J’ai assisté vendredi 4 octobre à une table ronde dans le cadre du dernier Festival de géographie de Saint-Dié, dont la presse a rendu compte. « La clientèle chinoise : une opportunité pour l’économie touristique et les filières d’excellences du Massif des Vosges ? » tel en était l’intitulé, un contenu qui m’avait interpellé.
Les propos de la brochette d’intervenants triés sur le volet, m’ont amenée aux réflexions suivantes. Qu’en était-il et de quoi voulait-on nous convaincre, en faisant miroiter l’apparition d’un nouveau tourisme en provenance de Chine pour nos Vosges ? Le journaliste évoque un débat intéressant. En réalité les intervenants allaient tous dans le même sens, à savoir qu’il fallait attirer une clientèle chinoise dans les Vosges, à tout prix. Opinion surprenante ! Les premières interventions laissant présager l’arrivée d’un nombre important de ces touristes, puisque depuis 5 ans, une « Mission Chine » du Conseil général développe des liens étroits notamment avec la province du Shandong. Et plus étonnant, les diverses actions et voyages d’études (payés par les contribuables) ont abouti nous annonce-t-on, à l’ouverture d’un bureau à Qingdao, une ville de 6,5 millions d’habitants de cette même province, afin de mettre en place des projets économiques et d’apporter un soutien aux acteurs Vosgiens désireux de s’y investir, notamment en matière de tourisme.
Un nouvel Eldorado que ces touristes chinois vu la taille de leur pays ? Pas exactement selon l’un des participants de la table ronde, Benjamin Tauney, géographe, maître de conférence à l’université d’Angers, venu tempérer pour ne pas dire doucher l’enthousiasme général, quand il précisa que : « le marché chinois n’est pas un Eldorado », et peu impressionné par les chiffres présentés par Damien Parmentier du Pôle développement territoire au conseil général des Vosges. Le plus frappant lors de cette table ronde, c’est le quasi consensus constaté, un phénomène de « ruée vers l’or » toute cupidité en avant sans aucun recul ni esprit critique. Quid des Droits de l’Homme, de l’épineux conflit au Tibet, des conditions de travail des Chinois eux-mêmes et de l’absence de démocratie ? Ce qui se jouait dans l’amphithéâtre de l’IUT de Saint Dié ce jour-là, relevait uniquement et impudiquement du business, l’éthique n’y avait pas sa place.
Peu importe non plus en cette période de changement climatique, qu’on aille chercher des touristes à l’autre bout de la planète, amplifiant encore davantage la production de gaz à effet de serre.
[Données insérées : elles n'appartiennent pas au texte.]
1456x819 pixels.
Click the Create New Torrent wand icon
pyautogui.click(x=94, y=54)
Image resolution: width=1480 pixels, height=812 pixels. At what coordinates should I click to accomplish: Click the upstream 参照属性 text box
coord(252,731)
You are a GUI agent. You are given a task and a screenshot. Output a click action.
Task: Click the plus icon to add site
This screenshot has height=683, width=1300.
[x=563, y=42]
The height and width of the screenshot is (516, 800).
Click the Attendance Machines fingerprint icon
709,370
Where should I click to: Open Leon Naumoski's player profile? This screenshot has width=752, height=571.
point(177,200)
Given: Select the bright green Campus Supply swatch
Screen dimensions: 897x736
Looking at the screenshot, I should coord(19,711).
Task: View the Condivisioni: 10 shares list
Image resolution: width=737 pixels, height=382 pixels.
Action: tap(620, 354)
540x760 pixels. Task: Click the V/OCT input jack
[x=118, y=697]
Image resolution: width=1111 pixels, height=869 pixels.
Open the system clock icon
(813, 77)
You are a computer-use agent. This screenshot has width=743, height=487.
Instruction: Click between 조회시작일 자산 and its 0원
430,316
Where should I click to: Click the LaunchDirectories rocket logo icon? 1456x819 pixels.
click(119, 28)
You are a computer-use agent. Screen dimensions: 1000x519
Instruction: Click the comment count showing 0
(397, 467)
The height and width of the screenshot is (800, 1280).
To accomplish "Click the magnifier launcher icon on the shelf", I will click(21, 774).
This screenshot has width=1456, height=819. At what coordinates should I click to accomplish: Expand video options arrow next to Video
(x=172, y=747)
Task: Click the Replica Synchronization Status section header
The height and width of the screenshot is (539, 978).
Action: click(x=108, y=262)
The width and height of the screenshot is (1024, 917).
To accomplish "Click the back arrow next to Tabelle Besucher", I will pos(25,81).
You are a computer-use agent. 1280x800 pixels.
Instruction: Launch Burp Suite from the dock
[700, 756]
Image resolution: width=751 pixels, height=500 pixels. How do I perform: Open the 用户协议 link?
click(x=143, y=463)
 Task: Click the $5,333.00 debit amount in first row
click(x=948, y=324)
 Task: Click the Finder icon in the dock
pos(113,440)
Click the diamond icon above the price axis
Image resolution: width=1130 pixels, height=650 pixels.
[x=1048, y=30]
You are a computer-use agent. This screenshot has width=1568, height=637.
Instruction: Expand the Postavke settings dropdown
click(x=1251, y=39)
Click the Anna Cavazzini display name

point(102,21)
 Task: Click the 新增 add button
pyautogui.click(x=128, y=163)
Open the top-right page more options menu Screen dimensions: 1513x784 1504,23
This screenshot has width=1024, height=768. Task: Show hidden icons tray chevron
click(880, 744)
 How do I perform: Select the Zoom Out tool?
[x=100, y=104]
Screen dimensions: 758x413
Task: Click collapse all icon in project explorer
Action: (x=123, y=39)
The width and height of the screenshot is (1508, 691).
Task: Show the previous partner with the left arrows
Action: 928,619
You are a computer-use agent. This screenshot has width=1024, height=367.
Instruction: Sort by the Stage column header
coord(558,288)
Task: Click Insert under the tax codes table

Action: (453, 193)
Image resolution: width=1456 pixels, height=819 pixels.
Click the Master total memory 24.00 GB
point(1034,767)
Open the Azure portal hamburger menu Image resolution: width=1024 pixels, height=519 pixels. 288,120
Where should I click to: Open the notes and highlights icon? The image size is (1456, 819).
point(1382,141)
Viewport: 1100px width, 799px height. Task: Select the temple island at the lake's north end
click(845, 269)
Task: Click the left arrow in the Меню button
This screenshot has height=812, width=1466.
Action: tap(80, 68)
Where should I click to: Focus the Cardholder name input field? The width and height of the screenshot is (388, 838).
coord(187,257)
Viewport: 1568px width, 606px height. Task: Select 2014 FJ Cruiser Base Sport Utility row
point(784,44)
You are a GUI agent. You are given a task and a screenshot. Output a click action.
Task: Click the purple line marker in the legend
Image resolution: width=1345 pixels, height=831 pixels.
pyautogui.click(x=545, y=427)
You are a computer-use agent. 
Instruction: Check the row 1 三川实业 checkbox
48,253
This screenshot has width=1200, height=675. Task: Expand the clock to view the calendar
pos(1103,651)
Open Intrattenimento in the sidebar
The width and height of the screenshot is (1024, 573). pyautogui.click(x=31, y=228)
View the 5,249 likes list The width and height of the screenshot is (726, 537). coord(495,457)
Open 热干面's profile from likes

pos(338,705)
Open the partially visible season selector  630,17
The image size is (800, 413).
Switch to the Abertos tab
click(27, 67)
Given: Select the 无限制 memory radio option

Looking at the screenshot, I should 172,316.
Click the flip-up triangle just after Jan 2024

Mais quel sens cela aurait-il d’aller chercher des touristes en Chine, est- ce cela l’avenir de nos sociétés ? Et puis, si les atouts des Vosges ce sont la nature (une nature préservée,) sa faune et sa flore, cela entre obligatoirement en contradiction avec un tourisme centré sur la consommation de haut niveau et de produits de luxe, exigeant l’aménagement de nouveaux équipements et de nouvelles structures d’accueil. Or, le Massif vosgien, déjà soumis à une sur-fréquentation en période touristique ne saurait supporter l’aménagement d’équipements supplémentaires. En effet le niveau d’alerte dans ce domaine semble atteint et préoccupe les associations de protection de la nature.
Si la parole fut donnée chichement à la salle (il fallut insister d’ailleurs), cela permit de démontrer que l’unanimité que Vosges Matin présente dans son article, n’en était pas une ! Notamment à travers l’argumentation, approuvée par une partie de la salle, d’un intervenant dénonçant l’aspect « délirant, illusoire et complètement obsolète » de cette quête effrénée de touristes chinois dans le contexte actuel.
Il démontra à l’aide d’exemples qu’une pression touristique excessive exerce toujours une action destructrice sur l’authenticité des produits et des savoirs faire du territoire.
Nous ne pouvons plus aujourd’hui raisonner comme il y a 20 ans. Nos sociétés et la planète toute entière sont au pied du mur : réchauffement climatique, déplétion énergétique, raréfaction des matières premières, écarts qui se creusent entre riches et pauvres, accaparement des ressources par les nantis etc. Comment dans ces conditions perpétuer un tourisme planétaire sans âme ni conscience.
Il est illusoire de penser que le transport par avion et le mode de tourisme qu’il a permis de développer pourront se maintenir. Croire le contraire consisterait à perdre le sens des réalités. Comme l’énonce Gérald Messadié, dans l’un de ses ouvrages à propos de l’avenir du tourisme à l’échelle de la planète, « la sagesse recommanderait donc de réduire la voilure », si l’on peut s’exprimer ainsi dans un pays de montagne, et « de considérer, que les infrastructures touristiques et les installations hôtelières sont sans doute promises à un lent déclin ».